Au XVIIIe siècle encore, ils se rendent dans une place de la ville, ayant chacun sur l’épaule une hache ou quelqu’autre instrument tranchant ; ils se rendent dans les bois taillis des environs, où ils coupent du bois et font des fagots dont ils chargent une charrette tant qu’il peut y en contenir.

Composition et dessin de Théophile Schuler

Composition et dessin de Théophile Schuler

Le dimanche suivant, qui est le premier dimanche de Carême et qu’on appelle le dimanche des Brandons, ces mêmes garçons s’assemblent au son du tambour et exigent que tous les hommes qui se sont mariés à Régny dans le courant de l’année, les suivent dans l’endroit où ils ont placé la charrette. Ils s’y attèlent deux à deux, ce qui se fait au moyen d’une grosse et longue corde qu’on attache au timon de la charrette à laquelle on met des bâtons en travers de distance en distance.

Lorsque tous les hommes mariés sont attelés, ils traînent la charrette chargée de fagots dans la ville ; ils sont escortés par les garçons qui ont chacun un gros bâton sur l’épaule et qui marchent à pas réglés au son du tambour ; ils arrivent presque toujours dans la ville au moment où l’on sort des Vêpres, et que les rues sont pleines de monde.

Quand on entre dans la ville, on double le pas, et comme les rues sont en pente, il arrive souvent que la charrette verse, ou qu’elle soit entraînée par la pente, en sorte que les personnes qui passent dans les rues, ainsi que ceux qui traînent la charrette, sont souvent blessés et estropiés, et courent les plus grands dangers pour la vie.

La charrette, nonobstant les événements qui peuvent arriver, est traînée dans une place appelée la place Notre-Dame ; les garçons en déchargent les fagots dont ils font une pyramide fort haute entremêlée de paille ; cette pyramide est appelée Fougan ; ils dansent autour et se retirent ensuite dans les cabarets, où ils boivent jusqu’à la nuit ; ils se rassemblent de nouveau pour mettre le feu à la pyramide ; la place de Notre-Dame où cette pyramide en bois est mise est fort étroite, et environnée de maisons fort basses et le toit de l’église de Notre-Dame avance sur cette place, en sorte que ceux qui habitent ces maisons sont toujours dans la crainte que leur maison et effets soient consumés par le feu.
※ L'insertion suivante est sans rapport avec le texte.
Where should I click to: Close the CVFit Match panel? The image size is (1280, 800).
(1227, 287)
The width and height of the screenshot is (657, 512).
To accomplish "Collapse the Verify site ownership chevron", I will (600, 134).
En outre, lorsqu’un homme marié s’absente de la ville et s’en expatrie, pour ne courir aucun danger et ne pas s’atteler pour traîner la charrette, et qu’il reparaît dans la ville après quelque laps de temps que ce puisse être, ils se saisissent de lui, le promènent par toute la ville au son du tambour, le mènent à la place Notre-Dame, où il y a un grand puits auprès duquel ils le font asseoir sur une chaise, où ils l’attachent pour qu’il ne puisse pas se relever, lui découvrent la tête, chaque garçon tire un seau d’eau de puits qu’ils lui jettent sur la tête, le changent de chemise et d’habits, et le conduisent ensuite au cabaret où ils le contraignent de boire avec eux.